Why these Ashes will be the end for one of England’s Bazball brothers

The Clapham boys are finally parting ways.

Zak Crawley and Ollie Pope have been bound at the hip for years. Born a month apart, the pair have been cut from the same privately educated cloth.

The two prodigies who captained their school teams against each other, played the same national age-group competitions together, and scaled the heights of international cricket – together.

The journey ended in Adelaide.

Crawley made 85. An innings where he batted . He was on one run off 27 balls, but was calm. Driving when the opportunity arose, pulling powerfully in front of square also.

“Good players pull the ball square of the wicket,” Graeme Swann said on TNT Sports. “Great players pull it in front of square. That’s the best I’ve seen him play.”

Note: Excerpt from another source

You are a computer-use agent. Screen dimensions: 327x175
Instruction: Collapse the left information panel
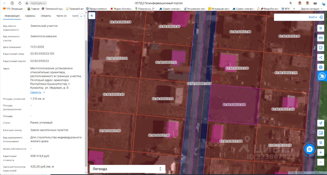92,16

Pope, on the other hand, arrived needing a miracle in the city of churches. Since his dismissal in the first-innings at Perth, he has looked a tortured soul. A pre-match press conference in Brisbane spoke to a muddled mind where he gave a 200-word word-salad answer to what England’s approach is with the bat that concluded with, “it’s just about having that complete clarity.”

Right.

Careers end in Australia. Of the 50 men to play for England on an Ashes tour this century, 26 have never played for their country again. Pope’s relative youth, 27, means he still has a chance to come again. His domestic record is excellent and bulk runs will see him return to the equation again. But it looks increasingly unlikely that chance will be in Melbourne next week. In 16 innings against Australia, he averages 17. Walking out to bat today he needed at least a century to stave off the feeling his place in the England XI was hanging by a thread. Instead, he made 17.

 “I feel like Popey gets a hard time sometimes,” Crawley said of his friend and team-mate after play. “I’m trying to work out why. He’s got big hundreds when we need him to against tough opposition.

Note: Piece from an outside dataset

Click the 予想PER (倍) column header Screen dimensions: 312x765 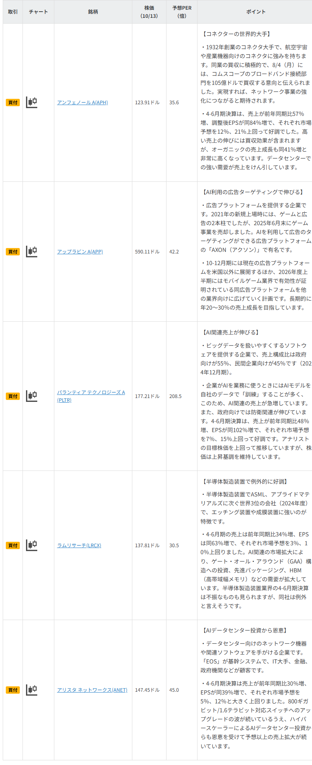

“Yeah he’s had a couple of quiet games but I think he’s an unbelievably good player who plays in a really hard role at number three. I think he’s playing well.”

For years, the two have been the Bazball brothers. Backed on qualitative metrics as much as quantitative, where people who know the sport said they could play. Pope was run shy in junior age-group cricket at Surrey but had the temperament and the technique that saw him backed through and make his international debut at 20. And Crawley was the same, but as an adult. His domestic record at Kent modest, but his tall frame and ability to dominate a day meant that people believed he was tailor made for the big stage.

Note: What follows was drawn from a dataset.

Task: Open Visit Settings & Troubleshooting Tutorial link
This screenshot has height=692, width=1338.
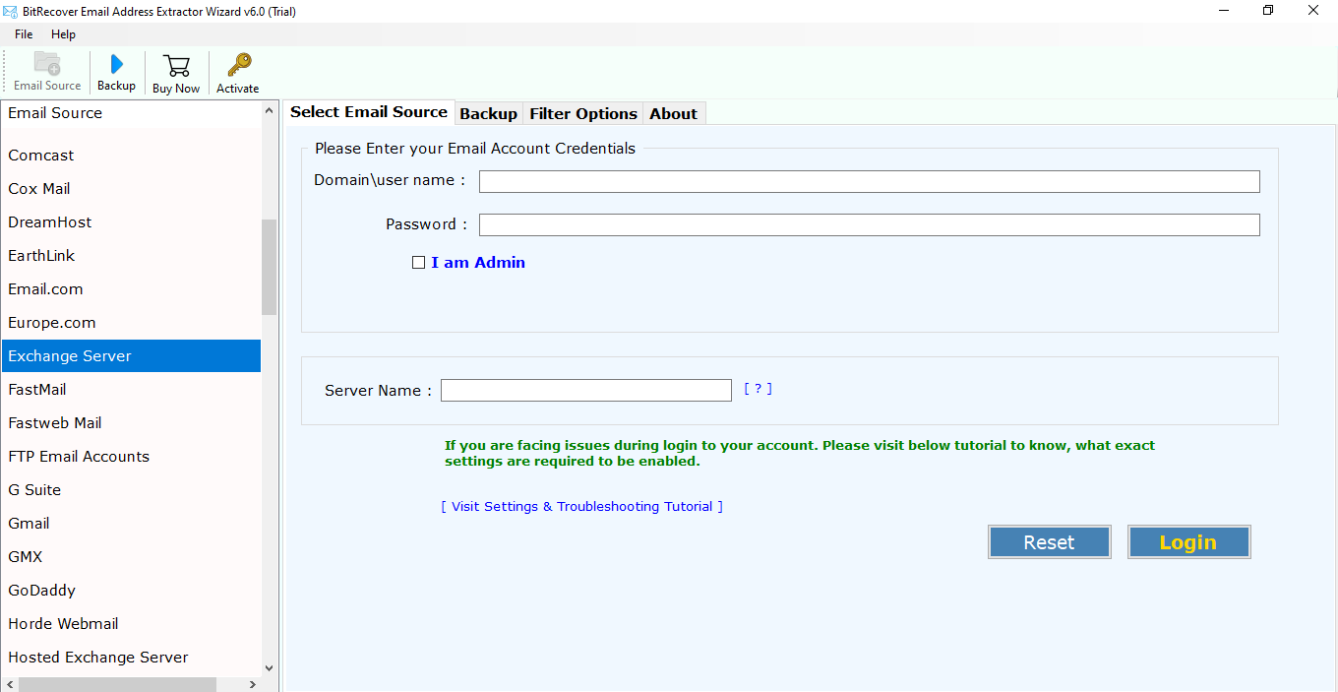Action: (x=581, y=507)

Players of potential but with over 60 Test appearances each, both have been given more opportunities than any other batters in history with this Ashes in mind. Back talent, and let it shine through.

But in Pope’s last eight matches, all of which have come against Australia and India, he has averaged 28.7 with only two scores above fifty. A pattern has also emerged, where Pope starts the series strongly but then fades away. Pope has spoken publicly about his inability to sleep during a Test match. In the first innings of matches he averages 45, in the second it is 20. Sleep-deprived and run-deprived.

 His last century came in the opening match of the series against India last summer, following which he made the point he was determined to kick on and make “runs after runs after runs.” He has since averaged 24 and made a single fifty.

You can’t be a player of potential forever. And the returns for Pope have never arrived. He’ll always have Hyderabad.

Crawley, however, continues to tease. As of the end of the 2025 summer, no batter in Test history had opened the batting so often, but averaged so little. He started the Ashes with a pair, but unlike Pope, whose initial failure overwhelmed him, Crawley brushed it off and came back with quality. A 76 and 44 at Brisbane impressed and frustrated in equal measure. So too his 85 here.

“No, if anything I felt really relaxed today,” Crawley answered when it was put to him he looked like a man batting with extra motivation. “I think that’s why I played nicely.”

Nevertheless, his contributions have been excellent innings that were gone too soon. It is unclear whether they are evidence of his career turning a corner or they are instead one final gaslighting.

 The Ashes, in theory, are still alive, but England’s post mortem is already gathering pace. Who stays, and who goes.

When Pope won his 50th Test cap last year, it was Crawley who presented it to him.

“Popey, we’ve known each other a long time,” Crawley said then. “We’ve played with and against each other for a long time, and now we obviously run Clapham together.

“I was thinking about when we were 17 playing together and what we’d have given then to just play one game for England. You’re one of the best players in the world, and it’s why this is still just the beginning.”

A year later in Adelaide, it turned out to be much closer to the end.